→ EXCERPT PROVIDED

_ _ _ _

Brooklyn-born Martin Shkreli should have been celebrated as another example of the American Dream fulfilled. Shkreli was born to Albanian and Croatian immigrants who worked as janitors. He grew up in Sheepshead Bay and was a bright student. Shkreli attended Hunter College, later donating $1 million to the institution, and then earned a bachelor’s degree in business administration from Baruch College.
A wildly successful entrepreneur and pharmaceutical executive, Shkreli founded the hedge fund MSMB Capital Management, was co-founder and former chief executive officer of the biotechnology firm Retrophin, and founder and former chief executive of Turing Pharmaceuticals.
Yet it was his cut-throat pricing strategy at Turing that turned heads.
Shkreli founded Turing Pharmaceuticals in February 2015, setting the company on a course to secure licenses on out-of-patent medicines and re-adjust pricing schemes to exploit opportunities.

_ _ _ _

Collected data entries:

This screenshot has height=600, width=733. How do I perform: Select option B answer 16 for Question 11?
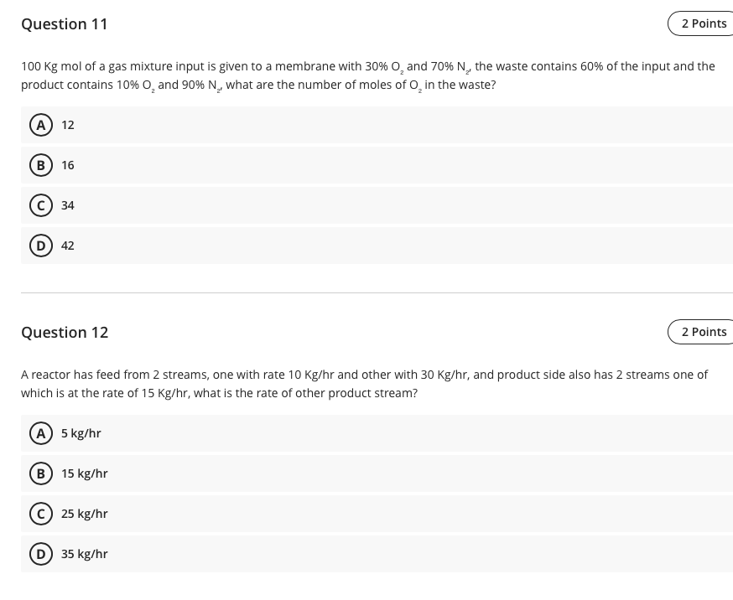pos(67,164)
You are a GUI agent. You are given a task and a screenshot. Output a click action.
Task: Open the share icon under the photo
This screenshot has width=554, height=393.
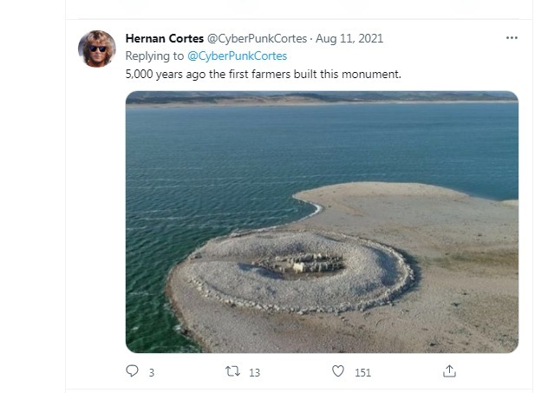pyautogui.click(x=449, y=371)
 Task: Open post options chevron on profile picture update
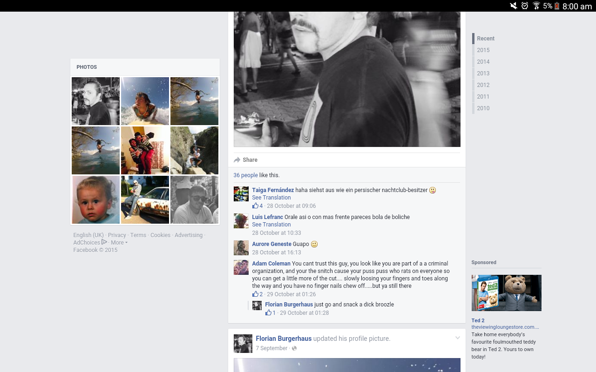[457, 338]
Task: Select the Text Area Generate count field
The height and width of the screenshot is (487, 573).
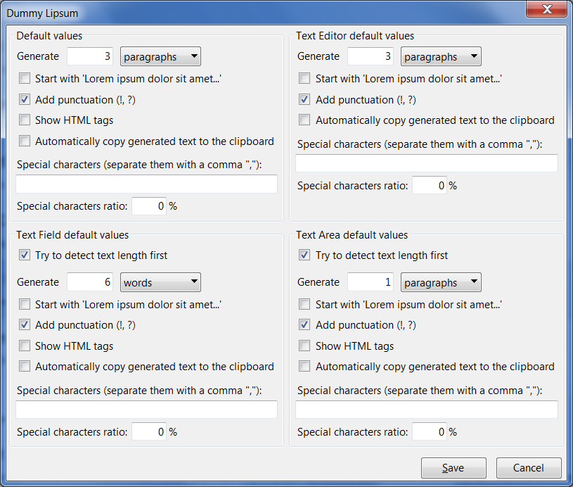Action: (371, 283)

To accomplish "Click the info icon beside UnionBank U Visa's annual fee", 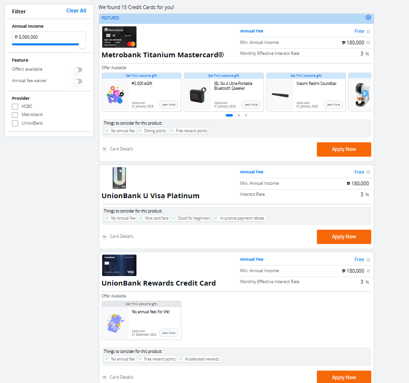I will click(368, 172).
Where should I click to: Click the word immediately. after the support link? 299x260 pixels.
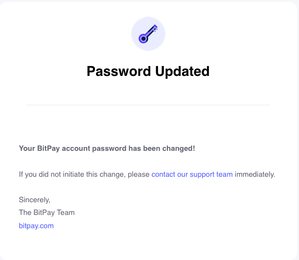(x=255, y=174)
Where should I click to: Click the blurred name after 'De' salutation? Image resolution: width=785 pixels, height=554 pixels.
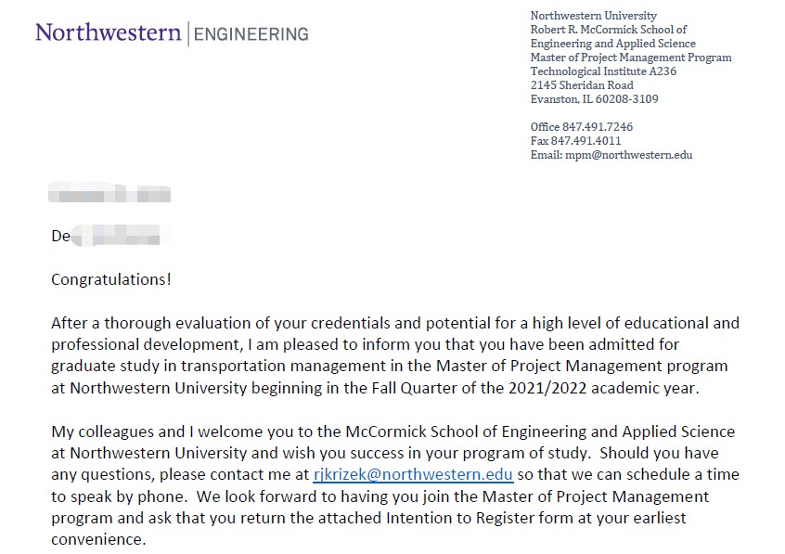120,236
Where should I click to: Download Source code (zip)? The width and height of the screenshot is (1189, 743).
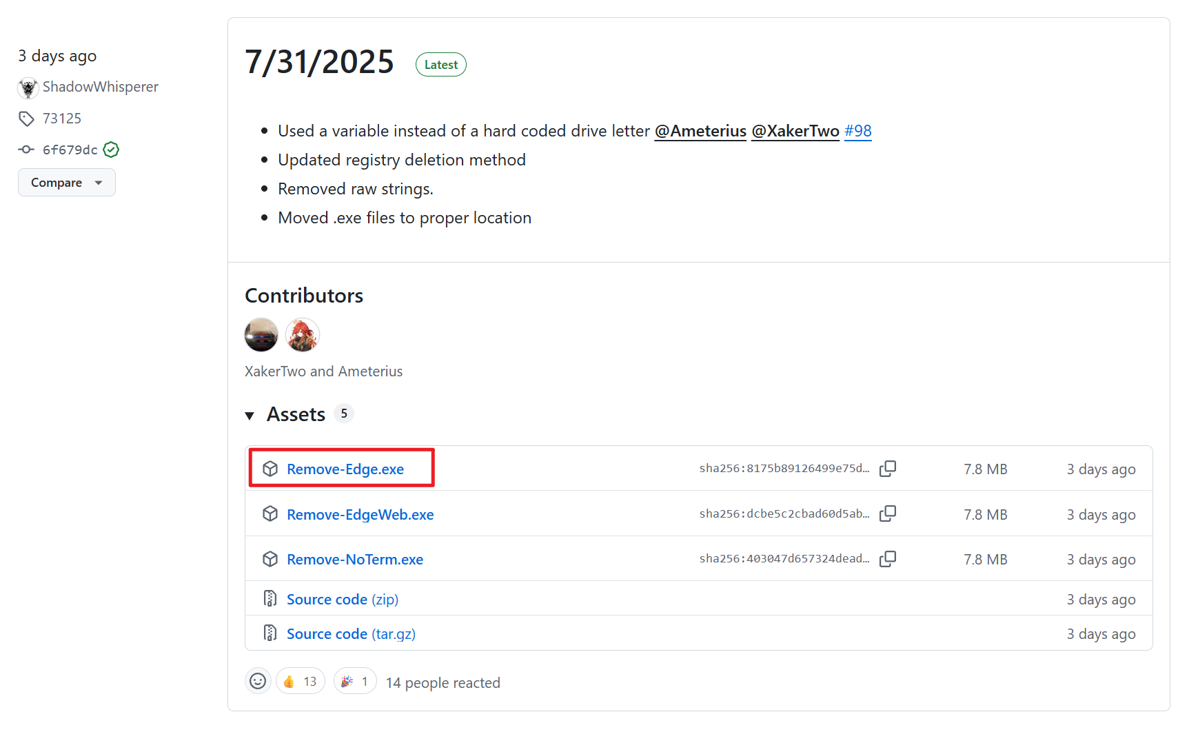pyautogui.click(x=343, y=600)
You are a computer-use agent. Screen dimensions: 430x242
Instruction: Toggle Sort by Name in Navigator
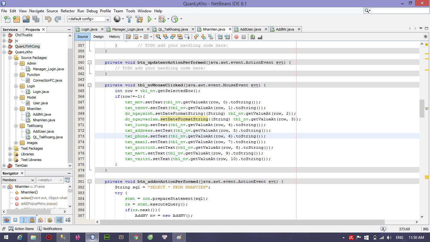(x=59, y=220)
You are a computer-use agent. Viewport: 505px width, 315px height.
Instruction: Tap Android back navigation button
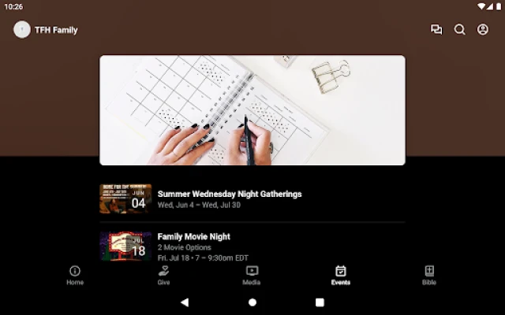185,302
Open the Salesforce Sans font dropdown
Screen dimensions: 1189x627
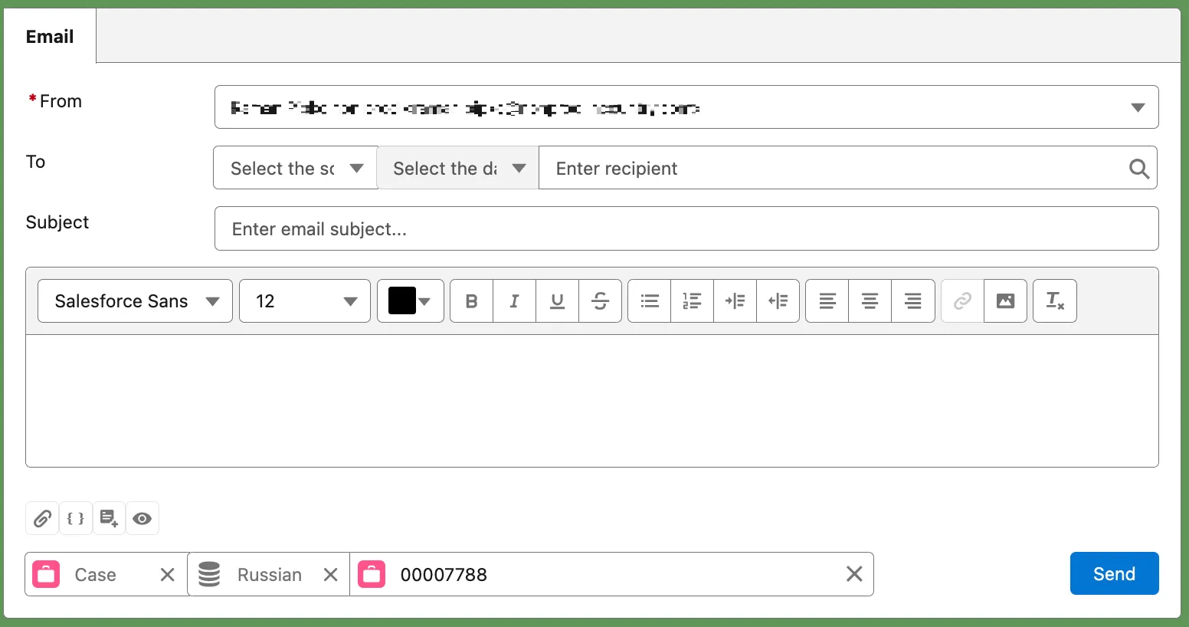[135, 301]
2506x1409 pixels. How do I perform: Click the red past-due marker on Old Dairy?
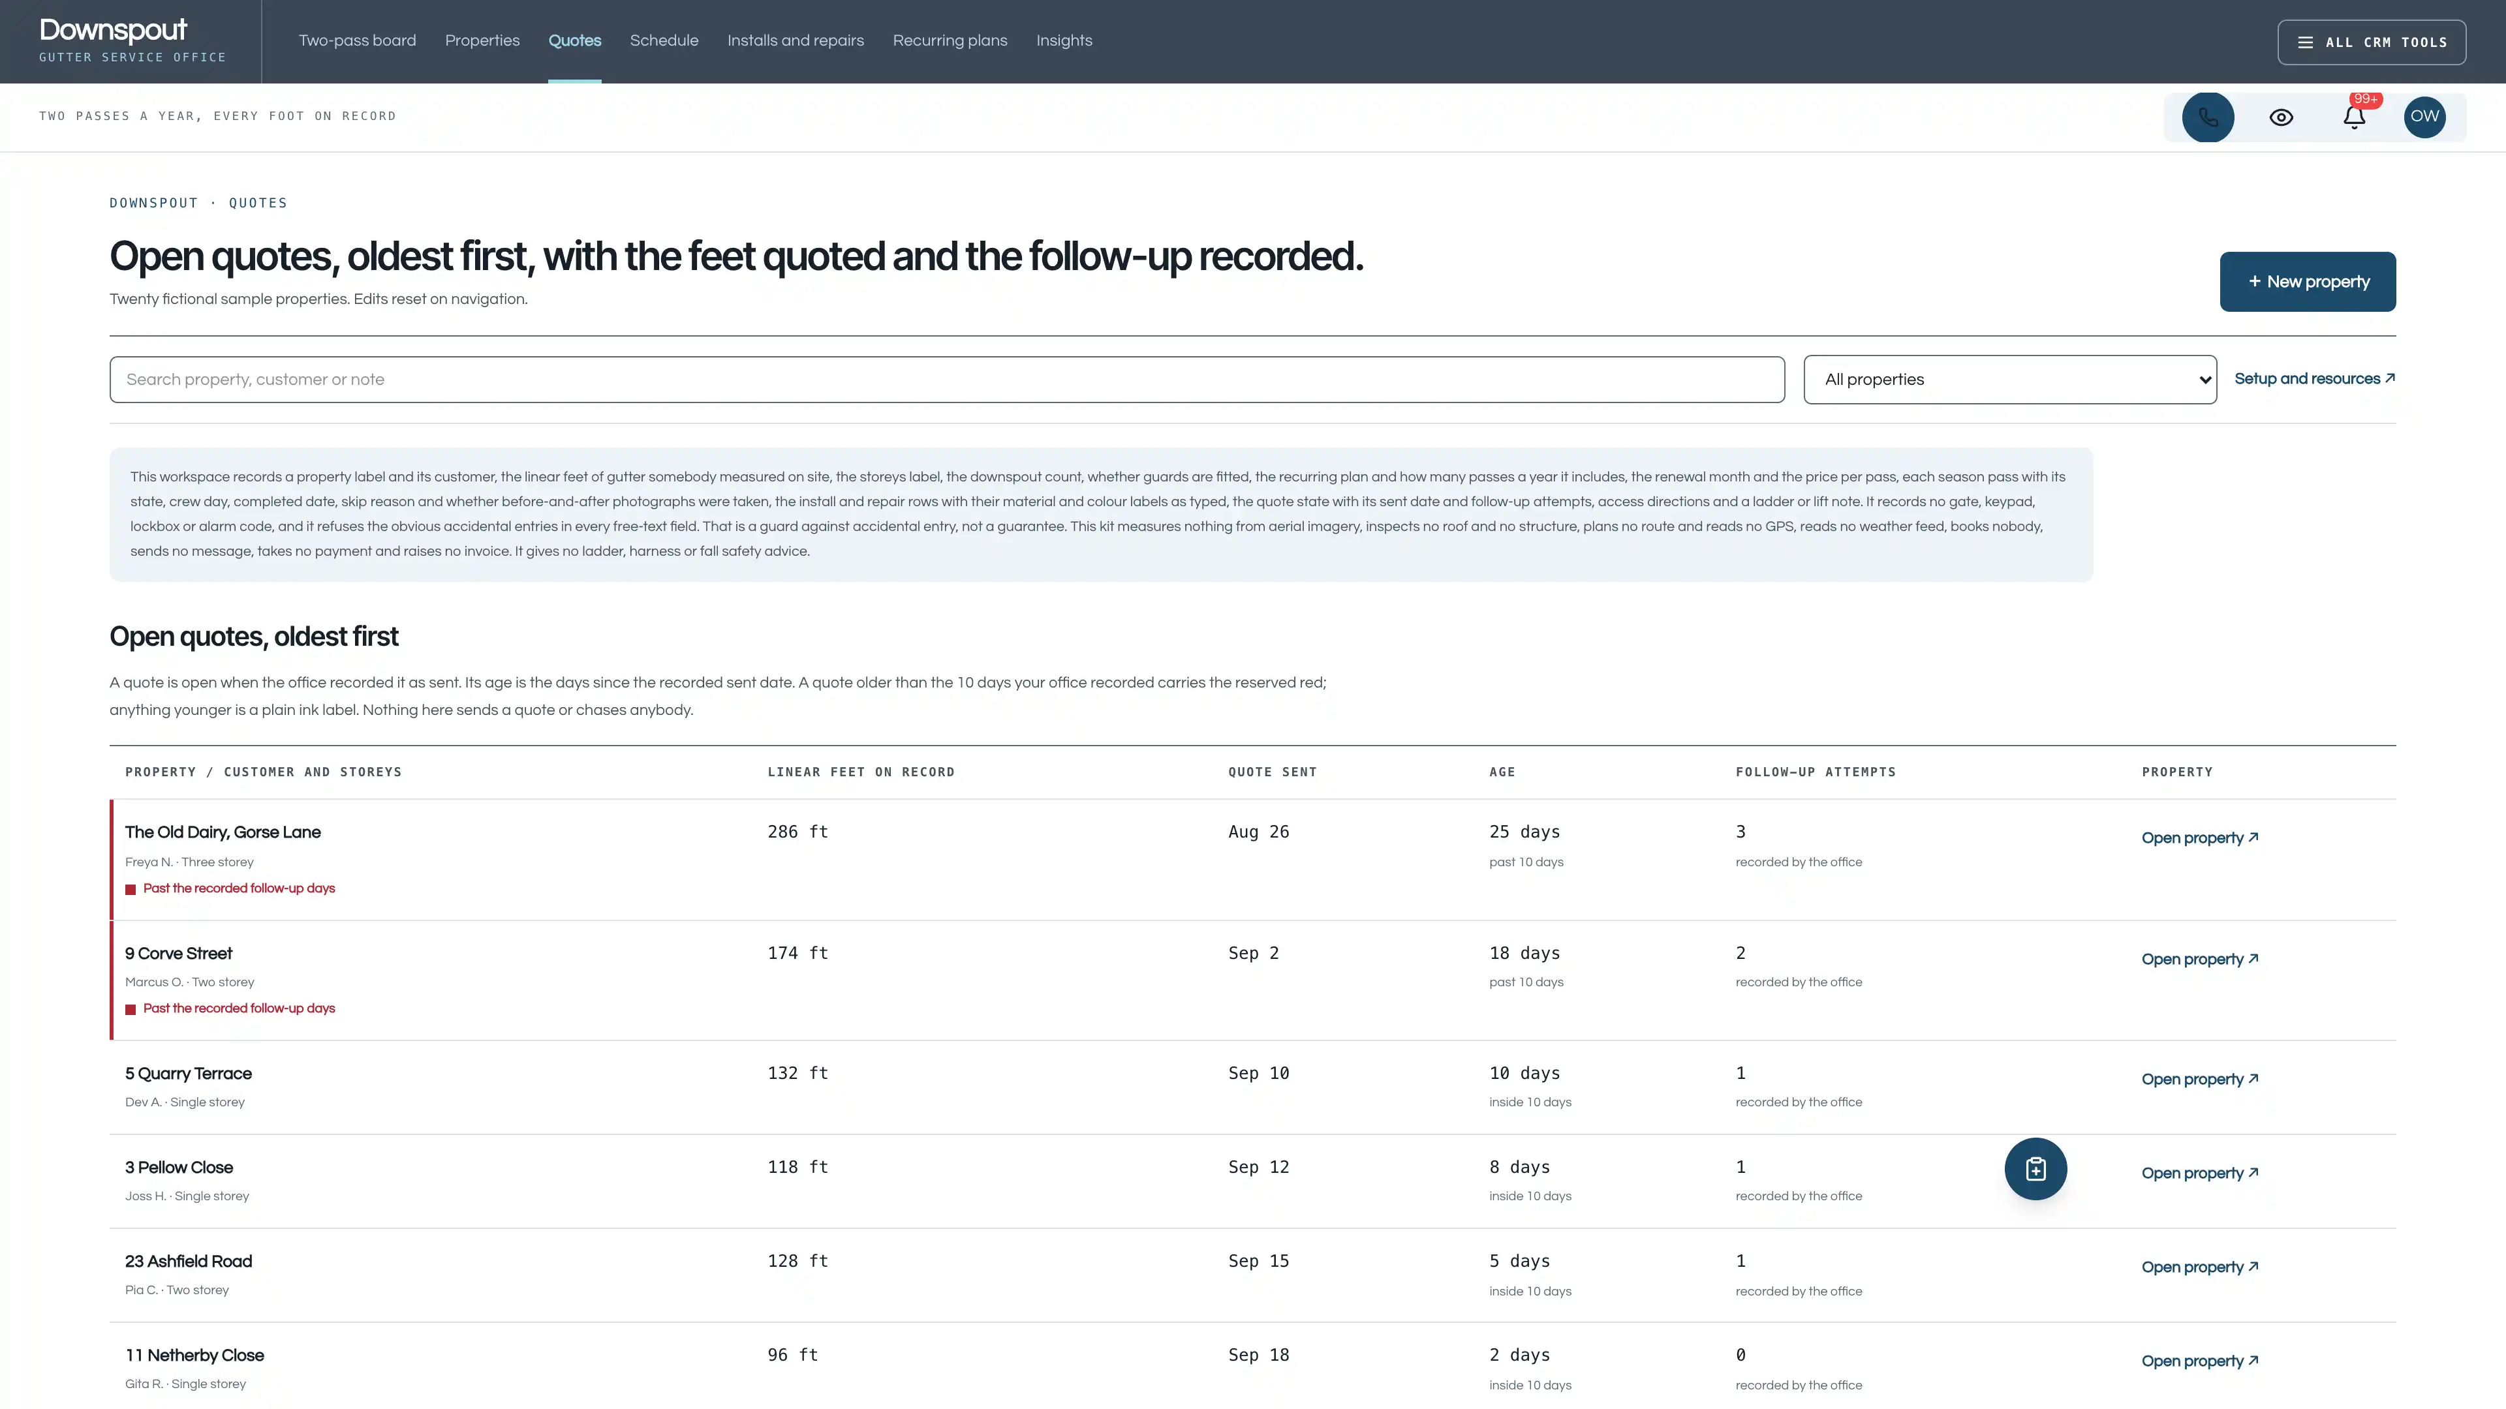tap(130, 889)
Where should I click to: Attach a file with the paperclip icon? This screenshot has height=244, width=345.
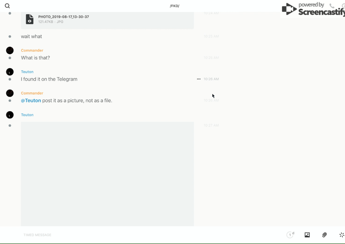click(324, 235)
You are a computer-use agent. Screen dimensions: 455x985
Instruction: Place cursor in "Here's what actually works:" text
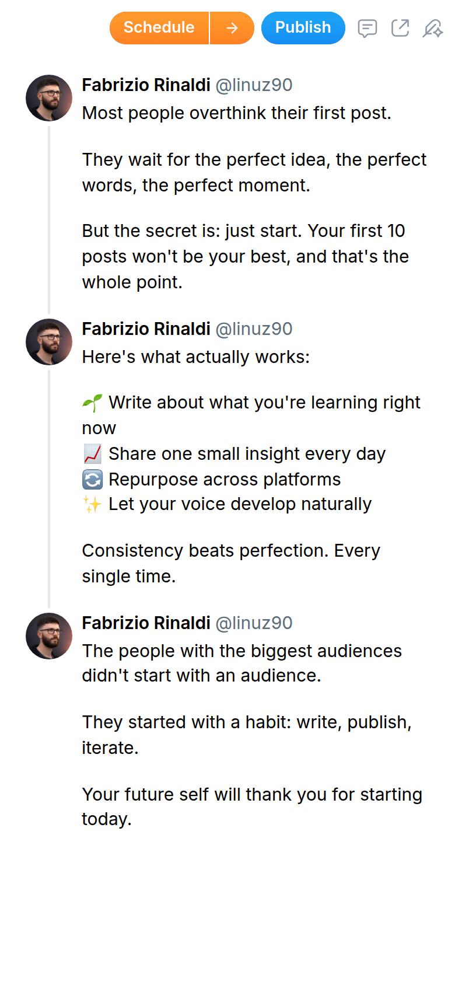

_ _ _ _

→ PROBLEMS AND TASKS
a) From the Martin Shkreli passage, return everything from "Yet it was his" down to "to exploit opportunities.", copied word for word.
b) Turn the paragraph of the Martin Shkreli passage that begins "A wildly successful entrepreneur" into a short list of its main facts.

→ ANSWERS BY ITEM
a)
Yet it was his cut-throat pricing strategy at Turing that turned heads.
Shkreli founded Turing Pharmaceuticals in February 2015, setting the company on a course to secure licenses on out-of-patent medicines and re-adjust pricing schemes to exploit opportunities.

b)
- Wildly successful entrepreneur and pharmaceutical executive
- Founded the hedge fund MSMB Capital Management
- Co-founder and former chief executive officer of the biotechnology firm Retrophin
- Founder and former chief executive of Turing Pharmaceuticals